Everything I'm reading says this is fine, and that if the switching current rating is 30 A then the continuous current rating is probably even higher. I still don't believe it though, because it's so small. Even the power pins are small, they look equivalent to 20 or 22awg wire.

I kept looking around and found some other relays (similar form factor) that specifically say in the datasheet they're made for lights and heaters. The one linked above says it's used for window motors and such (things that get used for maybe 5-10 seconds at a time). But just looking at the numbers, there's nothing that says it can't be used continuously.

Am I missing something here? Would this thing be fine with a 30 A resistive load running through it for 6 hours or would it just melt? Please enlighten me. There doesn't seem to be any link between size and current carrying capacity. And there also doesn't seem to be any reasoning for the datasheet numbers and the "typical applications" either.

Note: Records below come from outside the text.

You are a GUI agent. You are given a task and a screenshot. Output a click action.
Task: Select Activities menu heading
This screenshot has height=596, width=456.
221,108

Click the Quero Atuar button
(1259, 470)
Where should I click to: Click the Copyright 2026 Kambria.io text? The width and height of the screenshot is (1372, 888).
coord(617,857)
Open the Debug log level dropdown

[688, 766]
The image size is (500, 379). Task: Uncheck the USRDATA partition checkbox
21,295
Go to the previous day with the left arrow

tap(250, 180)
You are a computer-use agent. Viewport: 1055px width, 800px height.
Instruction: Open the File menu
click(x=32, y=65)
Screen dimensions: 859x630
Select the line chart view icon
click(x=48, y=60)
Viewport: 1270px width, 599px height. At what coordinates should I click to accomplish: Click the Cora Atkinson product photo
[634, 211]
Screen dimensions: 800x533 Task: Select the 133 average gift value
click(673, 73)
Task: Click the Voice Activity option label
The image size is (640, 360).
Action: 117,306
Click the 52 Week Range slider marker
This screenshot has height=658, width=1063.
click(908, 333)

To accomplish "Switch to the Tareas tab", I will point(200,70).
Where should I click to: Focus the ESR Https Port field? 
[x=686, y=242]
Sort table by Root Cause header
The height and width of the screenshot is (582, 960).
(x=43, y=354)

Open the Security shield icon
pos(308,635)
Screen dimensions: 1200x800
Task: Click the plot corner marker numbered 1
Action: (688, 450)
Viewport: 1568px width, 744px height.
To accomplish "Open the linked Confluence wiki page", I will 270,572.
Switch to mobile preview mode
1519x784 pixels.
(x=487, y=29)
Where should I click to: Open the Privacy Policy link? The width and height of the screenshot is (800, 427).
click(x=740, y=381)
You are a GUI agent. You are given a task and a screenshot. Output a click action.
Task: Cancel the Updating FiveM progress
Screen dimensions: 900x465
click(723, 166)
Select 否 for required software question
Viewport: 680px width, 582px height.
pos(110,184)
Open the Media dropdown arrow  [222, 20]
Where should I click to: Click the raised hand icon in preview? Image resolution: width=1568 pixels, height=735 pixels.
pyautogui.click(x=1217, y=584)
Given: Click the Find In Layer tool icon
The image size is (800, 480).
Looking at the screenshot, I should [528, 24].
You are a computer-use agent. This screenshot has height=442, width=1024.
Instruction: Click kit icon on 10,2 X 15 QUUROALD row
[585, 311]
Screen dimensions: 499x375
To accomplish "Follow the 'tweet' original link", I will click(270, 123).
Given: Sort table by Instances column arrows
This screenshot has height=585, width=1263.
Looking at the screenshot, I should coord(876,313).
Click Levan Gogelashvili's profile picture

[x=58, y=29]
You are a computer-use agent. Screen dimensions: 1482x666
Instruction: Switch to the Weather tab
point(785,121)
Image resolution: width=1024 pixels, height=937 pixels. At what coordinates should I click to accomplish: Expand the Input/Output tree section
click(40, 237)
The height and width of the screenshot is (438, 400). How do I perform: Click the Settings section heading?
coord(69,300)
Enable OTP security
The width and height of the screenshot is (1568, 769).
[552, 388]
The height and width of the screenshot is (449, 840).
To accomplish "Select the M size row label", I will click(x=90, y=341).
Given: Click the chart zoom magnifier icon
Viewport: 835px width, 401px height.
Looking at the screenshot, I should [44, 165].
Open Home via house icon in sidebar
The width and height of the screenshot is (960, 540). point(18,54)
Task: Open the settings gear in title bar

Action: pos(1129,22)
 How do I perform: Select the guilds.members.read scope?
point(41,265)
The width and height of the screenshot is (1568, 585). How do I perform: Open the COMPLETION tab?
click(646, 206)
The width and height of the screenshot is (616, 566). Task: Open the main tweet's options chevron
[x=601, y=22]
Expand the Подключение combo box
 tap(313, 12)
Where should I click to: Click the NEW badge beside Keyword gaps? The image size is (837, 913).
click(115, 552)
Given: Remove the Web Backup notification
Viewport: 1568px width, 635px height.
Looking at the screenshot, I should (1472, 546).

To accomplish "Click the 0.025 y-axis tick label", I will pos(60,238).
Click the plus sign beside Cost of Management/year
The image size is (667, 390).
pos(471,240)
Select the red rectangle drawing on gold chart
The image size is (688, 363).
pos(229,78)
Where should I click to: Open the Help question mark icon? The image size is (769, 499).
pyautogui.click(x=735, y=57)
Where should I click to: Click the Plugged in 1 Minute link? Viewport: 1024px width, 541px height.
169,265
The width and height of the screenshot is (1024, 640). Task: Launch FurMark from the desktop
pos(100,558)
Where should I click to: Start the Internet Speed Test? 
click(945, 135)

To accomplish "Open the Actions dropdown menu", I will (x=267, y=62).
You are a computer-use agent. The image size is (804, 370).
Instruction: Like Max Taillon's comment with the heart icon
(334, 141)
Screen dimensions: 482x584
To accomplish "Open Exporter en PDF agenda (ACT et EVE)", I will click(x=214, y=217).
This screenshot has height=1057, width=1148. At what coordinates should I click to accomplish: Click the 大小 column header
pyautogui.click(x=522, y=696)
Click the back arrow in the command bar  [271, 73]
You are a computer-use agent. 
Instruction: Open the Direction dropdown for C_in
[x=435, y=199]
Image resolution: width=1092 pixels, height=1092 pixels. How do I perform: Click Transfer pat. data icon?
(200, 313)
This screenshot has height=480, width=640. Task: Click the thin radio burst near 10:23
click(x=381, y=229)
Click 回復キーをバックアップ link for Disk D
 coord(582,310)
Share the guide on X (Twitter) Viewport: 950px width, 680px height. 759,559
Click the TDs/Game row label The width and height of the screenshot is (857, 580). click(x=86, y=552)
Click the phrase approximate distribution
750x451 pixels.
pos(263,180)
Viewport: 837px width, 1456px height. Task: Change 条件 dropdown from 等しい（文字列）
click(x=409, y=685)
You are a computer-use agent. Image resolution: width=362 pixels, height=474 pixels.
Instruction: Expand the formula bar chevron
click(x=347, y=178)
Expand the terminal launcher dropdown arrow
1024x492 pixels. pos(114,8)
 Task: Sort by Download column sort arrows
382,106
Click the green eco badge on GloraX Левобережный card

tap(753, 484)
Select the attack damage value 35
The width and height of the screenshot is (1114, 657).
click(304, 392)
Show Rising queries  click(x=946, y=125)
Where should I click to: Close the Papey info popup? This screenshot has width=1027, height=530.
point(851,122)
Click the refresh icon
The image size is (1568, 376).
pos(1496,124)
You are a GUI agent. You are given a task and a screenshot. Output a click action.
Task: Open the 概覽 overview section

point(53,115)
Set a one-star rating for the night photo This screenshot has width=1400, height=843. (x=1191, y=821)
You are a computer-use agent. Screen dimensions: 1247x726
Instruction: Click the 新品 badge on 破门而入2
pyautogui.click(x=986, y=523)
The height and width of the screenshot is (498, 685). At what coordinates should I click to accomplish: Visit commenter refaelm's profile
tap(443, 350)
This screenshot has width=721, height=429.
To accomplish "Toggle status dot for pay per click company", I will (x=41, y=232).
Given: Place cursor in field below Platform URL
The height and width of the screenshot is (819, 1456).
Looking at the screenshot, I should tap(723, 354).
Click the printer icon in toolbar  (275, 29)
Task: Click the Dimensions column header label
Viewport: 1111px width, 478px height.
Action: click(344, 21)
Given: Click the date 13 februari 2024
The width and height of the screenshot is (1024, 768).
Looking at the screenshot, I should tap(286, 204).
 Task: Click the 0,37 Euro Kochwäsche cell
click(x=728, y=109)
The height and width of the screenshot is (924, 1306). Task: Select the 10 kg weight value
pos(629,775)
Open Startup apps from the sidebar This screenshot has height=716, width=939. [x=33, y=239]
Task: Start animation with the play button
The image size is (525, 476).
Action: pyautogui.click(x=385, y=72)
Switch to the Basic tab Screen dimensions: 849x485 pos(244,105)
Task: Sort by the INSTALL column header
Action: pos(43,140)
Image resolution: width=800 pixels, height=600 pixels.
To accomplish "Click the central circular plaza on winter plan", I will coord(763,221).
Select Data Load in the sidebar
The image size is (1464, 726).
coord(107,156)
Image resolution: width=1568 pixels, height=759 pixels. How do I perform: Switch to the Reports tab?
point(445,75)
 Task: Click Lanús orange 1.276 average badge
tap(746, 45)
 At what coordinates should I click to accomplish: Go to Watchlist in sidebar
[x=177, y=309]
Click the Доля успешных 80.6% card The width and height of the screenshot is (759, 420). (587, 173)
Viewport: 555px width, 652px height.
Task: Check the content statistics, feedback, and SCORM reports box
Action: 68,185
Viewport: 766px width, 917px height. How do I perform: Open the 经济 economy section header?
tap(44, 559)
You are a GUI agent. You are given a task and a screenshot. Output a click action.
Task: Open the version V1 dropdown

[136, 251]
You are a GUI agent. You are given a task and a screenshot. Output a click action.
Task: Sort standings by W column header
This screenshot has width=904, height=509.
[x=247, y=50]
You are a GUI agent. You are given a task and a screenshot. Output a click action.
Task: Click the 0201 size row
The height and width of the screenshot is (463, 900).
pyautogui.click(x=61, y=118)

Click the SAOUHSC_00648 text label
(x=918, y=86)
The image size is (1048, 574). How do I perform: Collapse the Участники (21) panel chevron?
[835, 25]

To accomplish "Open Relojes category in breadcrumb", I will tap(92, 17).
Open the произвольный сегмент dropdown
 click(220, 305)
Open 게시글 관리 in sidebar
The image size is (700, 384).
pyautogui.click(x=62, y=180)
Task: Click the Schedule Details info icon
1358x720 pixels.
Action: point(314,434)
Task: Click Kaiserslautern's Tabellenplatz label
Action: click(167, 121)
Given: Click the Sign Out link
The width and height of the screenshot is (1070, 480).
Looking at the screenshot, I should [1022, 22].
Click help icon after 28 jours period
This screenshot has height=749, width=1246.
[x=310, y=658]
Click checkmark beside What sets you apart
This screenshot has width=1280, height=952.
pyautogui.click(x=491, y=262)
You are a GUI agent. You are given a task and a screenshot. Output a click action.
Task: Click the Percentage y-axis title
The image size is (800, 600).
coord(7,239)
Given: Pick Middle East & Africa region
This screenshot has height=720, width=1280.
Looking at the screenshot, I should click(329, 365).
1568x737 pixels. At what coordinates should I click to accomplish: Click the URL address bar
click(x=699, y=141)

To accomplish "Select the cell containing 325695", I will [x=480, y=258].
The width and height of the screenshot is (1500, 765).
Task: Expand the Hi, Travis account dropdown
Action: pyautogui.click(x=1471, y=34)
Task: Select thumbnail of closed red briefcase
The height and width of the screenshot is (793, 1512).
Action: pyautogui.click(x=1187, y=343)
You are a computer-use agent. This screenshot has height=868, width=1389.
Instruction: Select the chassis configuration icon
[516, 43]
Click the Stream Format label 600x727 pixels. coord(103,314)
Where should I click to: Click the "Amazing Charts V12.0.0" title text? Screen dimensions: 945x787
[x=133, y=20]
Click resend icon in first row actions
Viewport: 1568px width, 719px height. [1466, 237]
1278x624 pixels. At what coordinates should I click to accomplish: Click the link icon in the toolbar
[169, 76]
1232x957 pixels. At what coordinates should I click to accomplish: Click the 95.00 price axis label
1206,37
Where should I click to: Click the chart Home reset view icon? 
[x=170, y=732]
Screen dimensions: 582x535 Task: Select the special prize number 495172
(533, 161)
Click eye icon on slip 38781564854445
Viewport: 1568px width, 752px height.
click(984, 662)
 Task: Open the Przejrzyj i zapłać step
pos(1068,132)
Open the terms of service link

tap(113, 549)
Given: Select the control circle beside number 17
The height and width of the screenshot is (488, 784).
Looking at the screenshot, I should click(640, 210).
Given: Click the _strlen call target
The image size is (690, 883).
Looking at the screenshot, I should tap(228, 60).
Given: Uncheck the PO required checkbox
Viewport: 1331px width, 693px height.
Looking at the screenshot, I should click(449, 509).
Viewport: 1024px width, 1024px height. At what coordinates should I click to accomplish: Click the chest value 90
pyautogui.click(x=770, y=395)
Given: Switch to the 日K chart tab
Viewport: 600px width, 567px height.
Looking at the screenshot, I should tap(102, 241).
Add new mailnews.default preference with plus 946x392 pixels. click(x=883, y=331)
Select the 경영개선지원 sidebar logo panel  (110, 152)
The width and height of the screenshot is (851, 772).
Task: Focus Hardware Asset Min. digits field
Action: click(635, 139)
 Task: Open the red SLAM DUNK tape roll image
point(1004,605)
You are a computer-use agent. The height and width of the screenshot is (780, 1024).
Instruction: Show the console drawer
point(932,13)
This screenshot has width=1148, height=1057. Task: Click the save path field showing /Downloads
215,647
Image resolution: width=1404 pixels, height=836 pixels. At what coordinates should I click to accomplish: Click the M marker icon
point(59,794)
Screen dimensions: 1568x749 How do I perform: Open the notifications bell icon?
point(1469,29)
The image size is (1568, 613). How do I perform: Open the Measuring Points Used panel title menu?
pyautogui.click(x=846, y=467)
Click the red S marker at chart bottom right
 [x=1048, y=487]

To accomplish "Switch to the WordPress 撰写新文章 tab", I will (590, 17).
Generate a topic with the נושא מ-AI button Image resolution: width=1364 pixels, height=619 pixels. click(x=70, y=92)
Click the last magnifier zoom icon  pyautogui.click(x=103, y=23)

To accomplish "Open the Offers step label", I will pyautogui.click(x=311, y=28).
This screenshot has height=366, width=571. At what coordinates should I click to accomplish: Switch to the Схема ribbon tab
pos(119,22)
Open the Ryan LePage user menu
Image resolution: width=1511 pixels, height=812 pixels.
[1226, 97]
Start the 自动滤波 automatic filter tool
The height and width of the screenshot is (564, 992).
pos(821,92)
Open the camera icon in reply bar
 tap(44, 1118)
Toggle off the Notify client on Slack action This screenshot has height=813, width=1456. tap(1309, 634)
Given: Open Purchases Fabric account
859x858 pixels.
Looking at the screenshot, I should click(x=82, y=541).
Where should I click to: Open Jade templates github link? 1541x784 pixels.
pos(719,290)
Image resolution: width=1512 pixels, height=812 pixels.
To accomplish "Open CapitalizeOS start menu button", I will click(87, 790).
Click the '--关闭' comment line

  • \$\begingroup\$ I would trust Omron, they're a very reputable brand and you got it from a reputable seller. In the datasheet they do advertise these as the "smallest class in the industry", which makes me think they were deliberately designed to be small. It does specify that its rated load is only 25 amps, but that's a motor load; loads with better power factor may be less stress on the part. \$\endgroup\$
    – Hearth
    Dec 26, 2020 at 19:21
  • \$\begingroup\$ The datasheet says: "Even at a small size, high-wattage switching is possible due to the contacts and heat-release design. 100,000 times at 14VDC/25A". So I guess they used their magic and stand behind it. Altough it clearly says 25A for "rated load" in the datasheet and 30A for "max. switching current". \$\endgroup\$ Dec 26, 2020 at 19:40
  • \$\begingroup\$ Wow. That's small af \$\endgroup\$
    – DKNguyen
    Dec 26, 2020 at 19:42
  • \$\begingroup\$ Automotive relays may be the sizes they are due to being standard sizes, with standard size connectors. If you save enough on the size with that relay, perhaps you could use two and spread the loads between them. \$\endgroup\$ May 22, 2023 at 20:12

1 Answer 1


Omron is a reliable company. If they say it's rated at 30 switching resistive, it will give you the stated 100,000 operations life switching 30A resistive under the stated test conditions.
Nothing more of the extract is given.